▶ [EXERCISE PROMPT]:
Please rewrite all of the data below, keeping every instruction line, and raise each coordinate in the answers by 118. Leave the pictures out.
#### RECORDS SHOWN
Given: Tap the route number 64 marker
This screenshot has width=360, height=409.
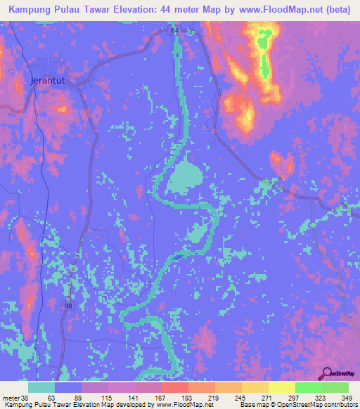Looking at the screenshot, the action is coord(174,31).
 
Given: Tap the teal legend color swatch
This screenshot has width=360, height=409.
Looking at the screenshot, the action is coord(41,387).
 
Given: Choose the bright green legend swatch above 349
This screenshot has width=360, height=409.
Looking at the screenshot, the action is coord(335,387).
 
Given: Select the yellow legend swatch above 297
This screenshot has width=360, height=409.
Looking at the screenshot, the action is coord(282,387).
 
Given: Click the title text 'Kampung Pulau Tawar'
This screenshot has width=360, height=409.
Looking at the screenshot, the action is coord(56,11).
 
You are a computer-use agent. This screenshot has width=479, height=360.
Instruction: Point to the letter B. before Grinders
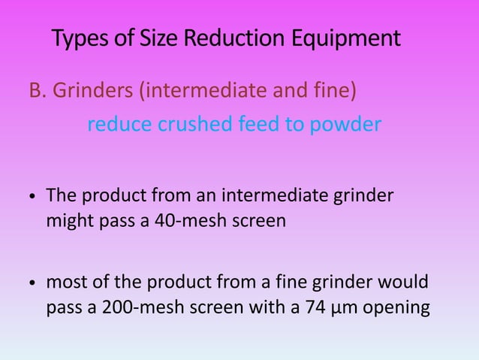click(37, 91)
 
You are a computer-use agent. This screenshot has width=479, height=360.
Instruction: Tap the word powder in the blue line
click(346, 124)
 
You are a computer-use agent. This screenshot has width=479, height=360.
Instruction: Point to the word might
click(67, 222)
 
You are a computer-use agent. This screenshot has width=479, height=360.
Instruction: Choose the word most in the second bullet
click(66, 285)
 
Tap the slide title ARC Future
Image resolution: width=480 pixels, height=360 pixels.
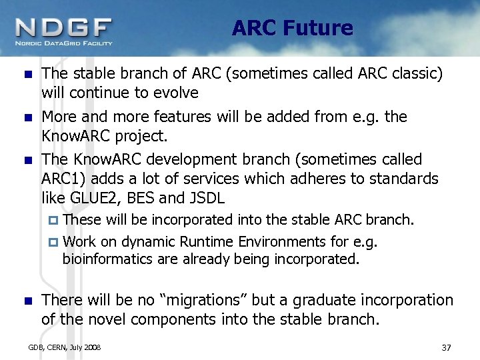tap(292, 29)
########
▶ [SOLVED EXERCISE]:
Given: Tap the route number 64 marker
This screenshot has width=360, height=409.
Looking at the screenshot, the action is coord(292,149).
 
Given: Tap the teal legend color swatch
This screenshot has width=360, height=409.
Looking at the screenshot, the action is coord(159,505).
 
Given: Choose the bright green legend swatch above 349
This screenshot has width=360, height=409.
Looking at the screenshot, the action is coord(453,505).
 
Given: Select the yellow legend swatch above 297
This screenshot has width=360, height=409.
Looking at the screenshot, the action is coord(400,505).
 
Given: Click the title text 'Kampung Pulau Tawar'
This screenshot has width=360, height=409.
Looking at the screenshot, the action is coord(174,129).
 
You are a computer-use agent. This screenshot has width=479, height=360.
Instruction: Point to the letter B. before Grinders
click(155, 209)
 
You are a computer-use agent. This screenshot has width=479, height=360.
Instruction: Tap the word powder in the blue line
click(464, 242)
 
You are a computer-use agent. This screenshot has width=479, height=360.
Instruction: Point to the word might
click(185, 340)
 
You are a computer-use agent. This screenshot has width=479, height=360.
Instruction: Choose the word most in the second bullet
click(184, 403)
 
Tap the slide title ARC Future
Image resolution: width=480 pixels, height=360 pixels.
tap(410, 147)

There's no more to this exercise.